== Data section ==
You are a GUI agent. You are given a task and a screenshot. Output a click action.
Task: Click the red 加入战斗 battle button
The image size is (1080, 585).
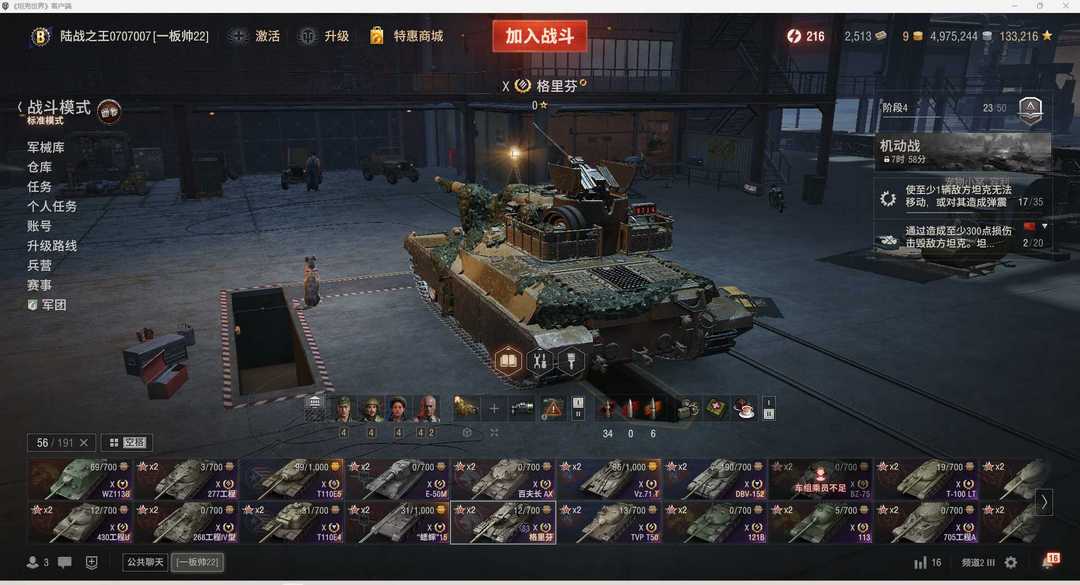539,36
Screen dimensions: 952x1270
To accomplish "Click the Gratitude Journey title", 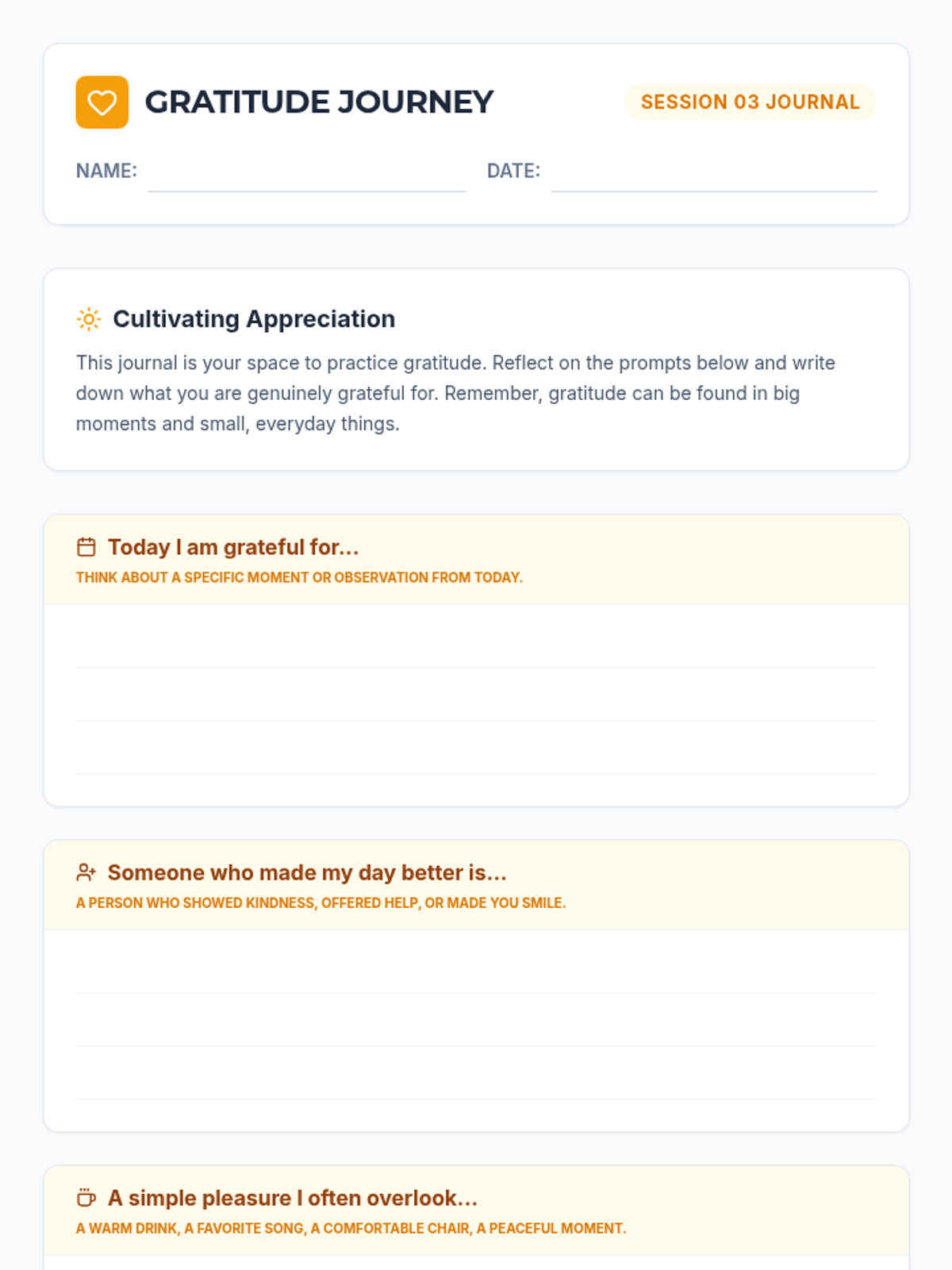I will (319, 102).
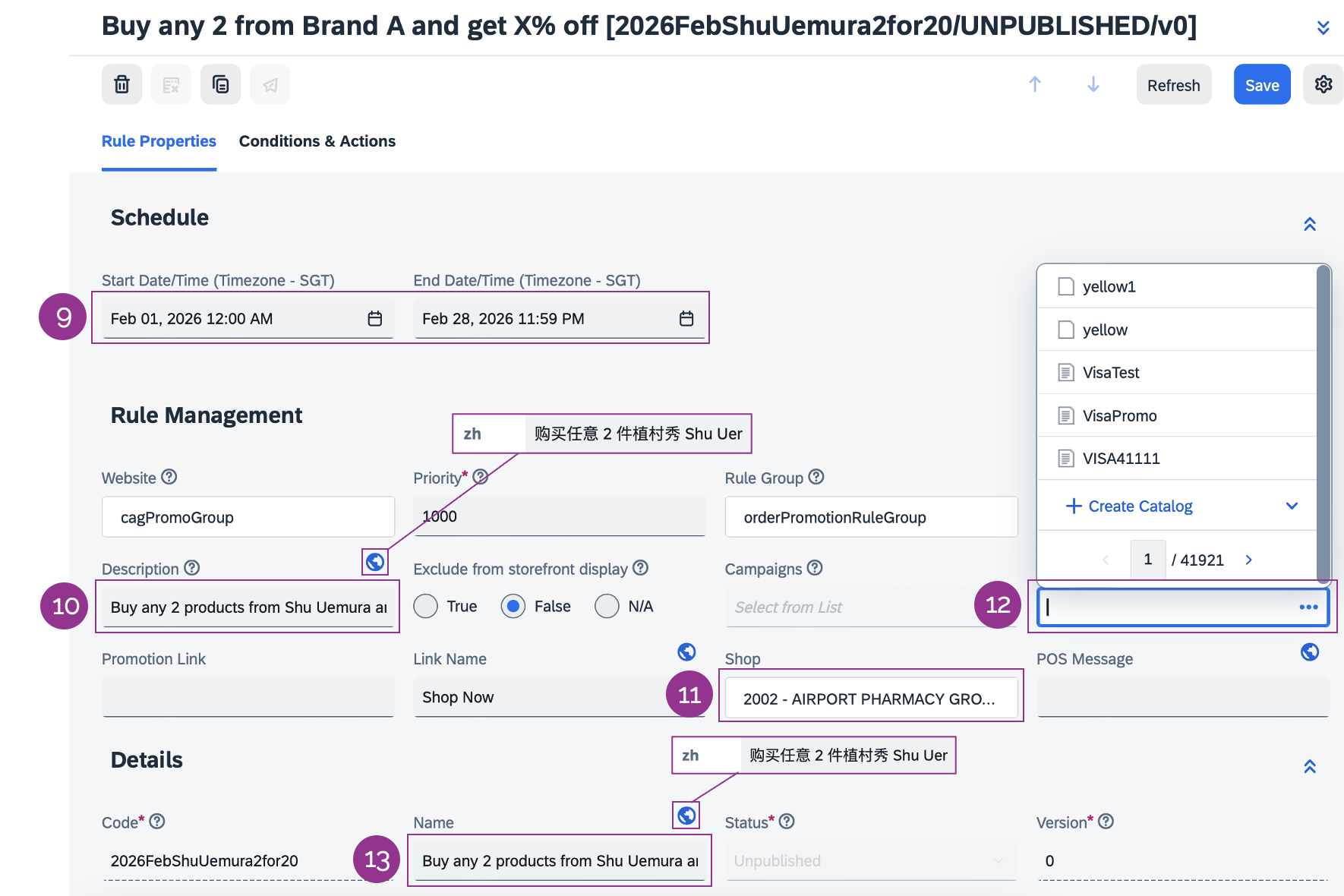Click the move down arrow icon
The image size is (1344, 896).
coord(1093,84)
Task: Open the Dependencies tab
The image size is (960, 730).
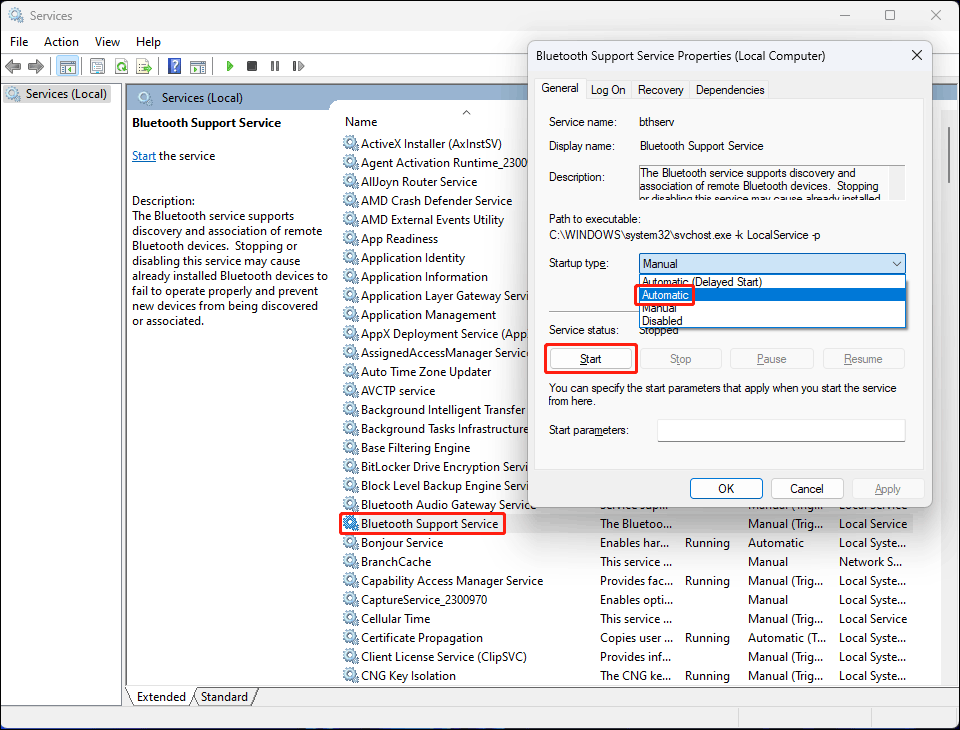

== What this task involves ==
Starting with the first line of the material above and ending with the line that holds "Screen dimensions: 952x1270", write out those lines exactly, without pictures.

== Reply ==
You are a GUI agent. You are given a task and a screenshot. Output a click action.
Task: Click the red 加入战斗 battle button
The image size is (1080, 585).
539,36
Screen dimensions: 952x1270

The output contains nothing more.